The bill authors were skeptical about the governor’s plan.

Assemblyman Dario Frommer, D-Los Feliz, noted the governor’s proposal allows drug companies to determine which drugs are included in the purchasing program and said tying the program to Medi-Cal prices still wouldn’t provide sufficient savings.

“The governor’s proposal is a pharmaceutical industry proposal,” said Frommer, who authored a bill to create a Web site of state-sanctioned Canadian pharmacies. Frommer also said Schwarzenegger injected himself into the issue too late in the legislative process. The legislative session is expected to end for the year on Friday.
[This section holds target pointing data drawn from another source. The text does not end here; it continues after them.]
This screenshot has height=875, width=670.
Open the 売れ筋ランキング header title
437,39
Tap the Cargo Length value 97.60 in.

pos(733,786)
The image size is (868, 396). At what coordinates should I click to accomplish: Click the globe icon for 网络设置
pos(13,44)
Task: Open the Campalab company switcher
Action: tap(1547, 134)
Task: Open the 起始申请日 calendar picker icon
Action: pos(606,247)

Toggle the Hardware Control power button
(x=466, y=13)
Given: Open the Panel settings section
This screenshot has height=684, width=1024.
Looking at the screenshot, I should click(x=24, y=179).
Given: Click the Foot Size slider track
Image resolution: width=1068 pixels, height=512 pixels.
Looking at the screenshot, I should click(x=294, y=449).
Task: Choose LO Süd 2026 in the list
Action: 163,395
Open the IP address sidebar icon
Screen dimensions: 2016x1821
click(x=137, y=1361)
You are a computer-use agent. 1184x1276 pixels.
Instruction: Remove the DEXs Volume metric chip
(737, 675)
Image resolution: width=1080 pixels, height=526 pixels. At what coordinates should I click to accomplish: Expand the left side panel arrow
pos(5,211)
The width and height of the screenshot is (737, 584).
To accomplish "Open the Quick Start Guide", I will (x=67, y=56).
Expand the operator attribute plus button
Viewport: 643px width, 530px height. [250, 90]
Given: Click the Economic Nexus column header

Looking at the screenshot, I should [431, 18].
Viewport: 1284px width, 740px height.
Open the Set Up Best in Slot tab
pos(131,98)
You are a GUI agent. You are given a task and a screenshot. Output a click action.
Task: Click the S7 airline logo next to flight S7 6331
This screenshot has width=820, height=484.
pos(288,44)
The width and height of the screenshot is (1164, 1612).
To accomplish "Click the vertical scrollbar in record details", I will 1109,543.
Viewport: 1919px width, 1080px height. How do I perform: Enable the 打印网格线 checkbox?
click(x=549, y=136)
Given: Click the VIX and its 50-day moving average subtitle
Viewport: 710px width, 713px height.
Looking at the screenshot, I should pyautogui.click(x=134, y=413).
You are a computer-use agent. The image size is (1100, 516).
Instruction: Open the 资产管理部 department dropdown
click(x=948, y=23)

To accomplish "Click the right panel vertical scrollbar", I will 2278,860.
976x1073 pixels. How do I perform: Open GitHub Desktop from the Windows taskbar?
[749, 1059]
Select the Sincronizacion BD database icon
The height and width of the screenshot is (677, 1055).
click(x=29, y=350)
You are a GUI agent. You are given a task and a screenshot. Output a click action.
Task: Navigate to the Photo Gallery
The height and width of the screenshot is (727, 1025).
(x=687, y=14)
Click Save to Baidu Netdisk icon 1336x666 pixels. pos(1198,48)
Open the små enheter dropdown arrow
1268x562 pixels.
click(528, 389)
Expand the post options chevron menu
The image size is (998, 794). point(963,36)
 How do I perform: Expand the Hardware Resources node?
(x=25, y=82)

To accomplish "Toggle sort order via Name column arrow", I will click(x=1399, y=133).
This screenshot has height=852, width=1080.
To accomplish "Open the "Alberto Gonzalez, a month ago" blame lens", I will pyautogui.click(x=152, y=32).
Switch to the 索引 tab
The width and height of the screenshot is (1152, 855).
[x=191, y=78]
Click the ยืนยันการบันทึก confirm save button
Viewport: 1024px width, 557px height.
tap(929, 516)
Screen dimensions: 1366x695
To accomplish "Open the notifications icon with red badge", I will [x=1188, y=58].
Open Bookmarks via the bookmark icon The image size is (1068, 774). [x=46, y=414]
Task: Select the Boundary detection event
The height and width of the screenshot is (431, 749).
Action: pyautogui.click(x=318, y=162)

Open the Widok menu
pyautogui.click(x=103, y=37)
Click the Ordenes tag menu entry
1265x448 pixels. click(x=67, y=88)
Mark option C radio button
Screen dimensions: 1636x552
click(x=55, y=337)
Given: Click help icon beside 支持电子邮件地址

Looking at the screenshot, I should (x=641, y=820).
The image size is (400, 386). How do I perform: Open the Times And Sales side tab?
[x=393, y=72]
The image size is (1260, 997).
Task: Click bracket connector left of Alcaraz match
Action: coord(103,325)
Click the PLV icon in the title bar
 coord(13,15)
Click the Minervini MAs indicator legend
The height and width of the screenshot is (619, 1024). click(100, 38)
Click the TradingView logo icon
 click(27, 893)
Members of lobbying groups opposing the Canadian drugs said they had not seen enough details of the governor’s proposal to comment. Groups backed by pharmaceutical and biotechnology companies oppose buying drugs from foreign countries because they say the practice is illegal, potentially dangerous and reduces funds for research and development.

“The idea of trying to get the state to work directly with drug manufacturers in terms of meeting the needs of the working poor and uninsured is a better concept than importing drugs from Canada,” said Barbara Morrow, vice president and general counsel with the California Healthcare Institute, a biomedical trade group based in Sacramento.

Stephen Chang, a biotech entrepreneur from San Diego and president of CURES, an industry-backed group, said he supports methods that allow people to buy lower-cost drugs, but not by purchasing them from foreign sources.

“The issue is access to drugs. An Internet pharmacy in Canada is not going to solve their problem,” said Chang, whose group’s name stands for Californians United for Research, Economic Development and Saving Lives.

Meanwhile, hoping to draw more attention to the issue, two consumer groups chartered the “Rx Express” on Monday. Barbara Turner and her fellow travelers expect to save hundreds of dollars by buying Canadian. The train left San Diego on Monday morning with stops planned throughout California, including San Jose and Oakland.

“The point is, nobody should have to travel to Canada to get affordable drugs,” said Doug Heller, executive director of the Foundation for Taxpayer and Consumer Rights, one of the groups funding the trip and lobbying for the bills in Sacramento.